Yeah, I'm geekier...

By Blogger Carol Elaine, at October 4, 2004 at 11:07 PM  

Well, it certainly is geeky, but at least you didn't buy them all to keep you busy while waiting in line to get "Doctor Who" and "Blake's 7" autographs at a British Sci-Fi Convention.

By Anonymous Anonymous, at October 4, 2004 at 11:24 PM  

I read about 2 books a week so I had built up quite a collection of books but when I moved last winter, I asked myself if I was ever going to read any of these again? Since the answer was no, I threw 3/4 of them out and ever since then I am throwing them out when I finish them. I tried to take them to a place that resells them but I got like a messly 10 cents on the dollar and it wasn't worth it. Now the homeless people who go through my garbage are really well read.

By Anonymous Anonymous, at October 5, 2004 at 6:45 AM  

I don't really do sugar cookies, but I do lots of butter cookies. Just for fun, not to enter the contest or anything, because it wouldn't qualify, I'll dig up my German great-grandmother's butter cookie recipe (that starts with something like 14 pounds of butter and 10 pounds of flour) just so you'll have something different to bake, if you so choose. Mmmmm, buttery. Oh, also, Secret Agent Josephine posted a cranberry/white chocolate chip shortbread recipe last year that I have baked quite a bit, that causes people to have spontaneous mouthgasms. I'll dig that up, too, and pass it along. I'm all about the cooking baking, just not so much the sugar cookies.

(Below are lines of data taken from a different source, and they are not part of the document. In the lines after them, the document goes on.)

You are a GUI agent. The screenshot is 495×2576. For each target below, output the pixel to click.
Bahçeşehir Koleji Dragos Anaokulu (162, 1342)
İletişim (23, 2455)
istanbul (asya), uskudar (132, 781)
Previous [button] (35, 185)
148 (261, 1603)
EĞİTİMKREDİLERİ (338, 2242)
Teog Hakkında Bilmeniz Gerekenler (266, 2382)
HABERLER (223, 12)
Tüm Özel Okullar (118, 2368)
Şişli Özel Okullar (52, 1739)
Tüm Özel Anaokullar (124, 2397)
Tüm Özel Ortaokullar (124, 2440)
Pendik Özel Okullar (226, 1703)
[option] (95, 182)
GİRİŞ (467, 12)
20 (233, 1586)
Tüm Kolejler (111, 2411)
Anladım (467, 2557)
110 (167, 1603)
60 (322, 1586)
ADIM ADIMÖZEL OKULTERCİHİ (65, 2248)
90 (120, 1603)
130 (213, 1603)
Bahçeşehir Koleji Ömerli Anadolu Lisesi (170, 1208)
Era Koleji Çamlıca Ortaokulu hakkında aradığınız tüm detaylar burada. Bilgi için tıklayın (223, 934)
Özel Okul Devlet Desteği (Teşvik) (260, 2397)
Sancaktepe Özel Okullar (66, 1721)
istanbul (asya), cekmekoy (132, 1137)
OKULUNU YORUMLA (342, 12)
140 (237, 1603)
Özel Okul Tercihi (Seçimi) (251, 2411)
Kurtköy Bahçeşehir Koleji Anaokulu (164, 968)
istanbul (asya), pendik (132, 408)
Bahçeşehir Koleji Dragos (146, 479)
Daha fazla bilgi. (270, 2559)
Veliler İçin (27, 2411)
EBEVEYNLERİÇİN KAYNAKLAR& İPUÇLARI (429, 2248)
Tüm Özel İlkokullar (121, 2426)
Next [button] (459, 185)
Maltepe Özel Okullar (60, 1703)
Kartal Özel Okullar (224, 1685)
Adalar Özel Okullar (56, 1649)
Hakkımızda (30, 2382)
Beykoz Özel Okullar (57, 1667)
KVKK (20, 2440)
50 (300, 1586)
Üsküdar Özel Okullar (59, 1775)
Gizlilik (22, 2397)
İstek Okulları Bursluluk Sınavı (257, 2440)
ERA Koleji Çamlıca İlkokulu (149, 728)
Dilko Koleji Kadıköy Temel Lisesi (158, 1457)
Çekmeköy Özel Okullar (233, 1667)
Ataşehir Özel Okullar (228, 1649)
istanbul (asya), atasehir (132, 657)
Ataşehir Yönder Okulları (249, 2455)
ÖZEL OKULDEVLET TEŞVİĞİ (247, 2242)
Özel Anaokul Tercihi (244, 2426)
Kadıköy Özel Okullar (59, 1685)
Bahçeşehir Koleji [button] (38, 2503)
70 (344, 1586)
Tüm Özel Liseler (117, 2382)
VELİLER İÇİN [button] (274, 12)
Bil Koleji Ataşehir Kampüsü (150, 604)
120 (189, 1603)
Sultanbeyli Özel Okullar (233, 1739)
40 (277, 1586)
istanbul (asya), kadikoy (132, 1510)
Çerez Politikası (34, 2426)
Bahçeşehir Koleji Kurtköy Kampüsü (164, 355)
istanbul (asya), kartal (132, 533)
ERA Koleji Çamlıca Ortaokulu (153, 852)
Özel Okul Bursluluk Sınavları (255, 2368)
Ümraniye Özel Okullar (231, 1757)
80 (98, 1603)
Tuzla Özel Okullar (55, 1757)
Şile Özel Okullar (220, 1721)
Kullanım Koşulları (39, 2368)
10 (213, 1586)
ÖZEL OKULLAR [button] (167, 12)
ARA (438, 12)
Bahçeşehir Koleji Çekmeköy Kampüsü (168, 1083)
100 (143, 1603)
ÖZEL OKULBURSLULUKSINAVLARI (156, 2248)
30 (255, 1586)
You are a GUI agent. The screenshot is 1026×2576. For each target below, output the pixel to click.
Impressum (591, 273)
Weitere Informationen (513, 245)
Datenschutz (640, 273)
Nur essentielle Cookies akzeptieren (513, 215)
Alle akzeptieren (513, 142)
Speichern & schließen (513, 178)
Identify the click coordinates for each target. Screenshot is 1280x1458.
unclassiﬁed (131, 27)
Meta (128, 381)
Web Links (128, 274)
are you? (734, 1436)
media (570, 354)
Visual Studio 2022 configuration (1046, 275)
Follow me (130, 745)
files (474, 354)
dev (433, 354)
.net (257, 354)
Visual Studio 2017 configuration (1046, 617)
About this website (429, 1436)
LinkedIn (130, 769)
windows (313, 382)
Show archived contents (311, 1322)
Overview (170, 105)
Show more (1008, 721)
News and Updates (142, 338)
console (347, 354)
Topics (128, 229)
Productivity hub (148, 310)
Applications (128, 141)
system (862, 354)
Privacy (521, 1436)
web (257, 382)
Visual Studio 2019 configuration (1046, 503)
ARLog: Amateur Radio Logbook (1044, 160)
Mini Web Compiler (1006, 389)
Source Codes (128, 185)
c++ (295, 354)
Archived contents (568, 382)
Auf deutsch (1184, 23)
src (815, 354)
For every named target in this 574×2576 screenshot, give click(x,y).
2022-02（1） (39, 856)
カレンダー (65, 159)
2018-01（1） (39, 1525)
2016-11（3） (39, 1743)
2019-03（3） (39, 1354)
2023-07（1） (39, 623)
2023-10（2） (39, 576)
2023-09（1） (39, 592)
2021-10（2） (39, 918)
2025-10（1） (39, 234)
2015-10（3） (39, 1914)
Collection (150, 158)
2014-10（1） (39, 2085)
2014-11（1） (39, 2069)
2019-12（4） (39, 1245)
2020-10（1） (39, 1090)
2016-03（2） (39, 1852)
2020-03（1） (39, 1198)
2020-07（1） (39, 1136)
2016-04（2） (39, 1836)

By Anonymous Anonymous, at October 5, 2004 at 6:48 AM  

Oh, sorry, that was me - Laura - prattling on about butter cookie and shortbread recipes.

By Anonymous Anonymous, at October 5, 2004 at 6:49 AM  

I LOVED Dr. Who books in high school, but I haven't read them in years. Really, I had forgotten about them.

Not that there is anything wrong with you still having them.

By Anonymous Anonymous, at October 5, 2004 at 7:19 AM  

To the "Anonymous" who throws out books once they've been read: You may want to find out if your local library (or its "friends" organization) would like them, either for the collection, or, more likely, for a booksale fundraiser. You still won't get money for them, but at least they'll go to good homes.

By Anonymous Anonymous, at October 5, 2004 at 11:52 AM  

Or you could give them to a local hospital or a women's shelter or a seniors' home... the list of worthy charities goes on and on Throwing a book away just seems so...wrong. It hurts me to think about it.